Macroscopic view of the surgical specimen showing a small polyp inside the intussusceptum which acted as the lead point for intestinal intussusception

Discussion

Peutz–Jeghers syndrome is an autosomal dominant inherited disorder characterised by gastrointestinal hamartomatous polyps in association with mucocutaneous hyperpigmentation. The incidence has been estimated to be 1 in 150.000 births.3 The cause has been proven to be a germline mutation on the serine/threonine kinase 11 (STK11/LKB1) tumour suppressor gene on chromosome 19p13.3 in most cases (70-80%). The World Health Organization has laid down the following diagnostic criteria for Peutz–Jeghers syndrome:

  • three or more histologically confirmed Peutz–Jeghers polyps

  • any number of Peutz–Jeghers polyps with family history of Peutz–Jeghers syndrome

  • characteristic mucocutaneous pigmentation with a family history of Peutz–Jeghers syndrome

  • any number of Peutz–Jeghers polyps and characteristic mucocutaneous pigmentation.3

Our patient presented with neither mucocutaneous pigmentation nor positive family history and was therefore characterised as a case of solitary Peutz–Jeghers type hamartomatous polyp.
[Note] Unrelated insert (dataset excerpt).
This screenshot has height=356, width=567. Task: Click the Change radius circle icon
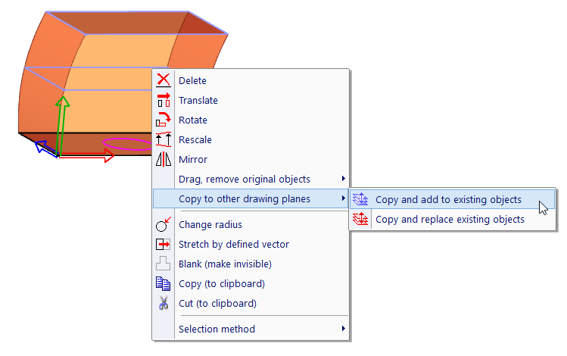tap(164, 225)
Peutz–Jeghers polyp is an unusual type of hamartomatous polyp, which is microscopically characterised by tree-like branching of smooth muscle fibres, with a core of smooth muscle arising from the muscularis mucosa and extending into the polyp, covered by mucosal tissue with near-normal appearance. It is unclear whether the presence of a solitary Peutz–Jeghers polyp in the intestine is considered to be an incomplete form of Peutz–Jeghers syndrome or a separate entity, because of the absence of clinical features and positive family history.4

Ultrasonography and computed tomography of the abdomen are very helpful imaging modalities for the diagnosis of intussusception.1 In our patient, abdominal ultrasonography was suggestive of intestinal intussusception but the diagnosis could not be established as the presence of air due to bowel distention limited the diagnostic accuracy of ultrasound. Although computed tomography of the abdomen is the gold standard in diagnosing intussusception, with an accuracy of 85–100%, we decided to proceed with exploratory laparotomy, given the patient’s general condition.
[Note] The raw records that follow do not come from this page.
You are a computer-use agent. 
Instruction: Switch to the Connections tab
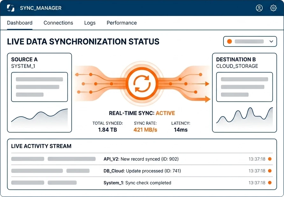tap(58, 23)
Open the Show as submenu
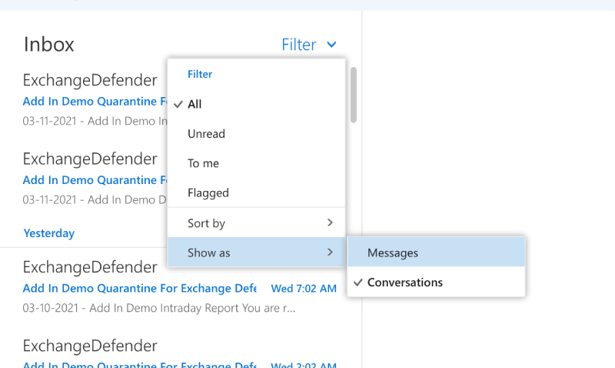The width and height of the screenshot is (615, 368). (x=231, y=253)
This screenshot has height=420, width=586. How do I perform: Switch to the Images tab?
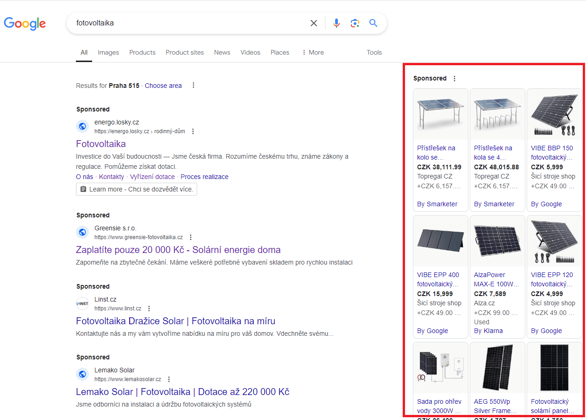click(x=108, y=52)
The length of bowel involved in intussusception varies.5 In our case, the length of the intussusceptum was about 50 cm and it was necrotic. To the best of our knowledge this is the first case reported in literature with such a long intussusceptum.

In pediatric cases, reduction of the intussusception by barium enema, ultrasound-guided hydrostatic reduction or intraoperative reduction by manipulation is justified. It must be emphasised that reduction of jejunojejunal intussceceptions or indeed any small bowel event in adults is not generally performed as the lead point cannot usually be reached and attempts at pneumatic reduction in such cases are invariably unsuccessful. In our patient, reduction was not attempted as the bowel was friable and oedematous, thus posing a great risk for perforation with subsequent spillage of intestinal contents and perhaps tumour cells into the peritoneal cavity.1

In conclusion, surgeons treating patients with acute abdomen should always bear in mind that the presenting symptoms of intussusception are non-specific, thus making preoperative diagnosis difficult (< 50%) and in most cases delayed, leading to ischaemia and necrosis. In adult cases, the presence of underlying pathology usually necessitates resection rather than reduction.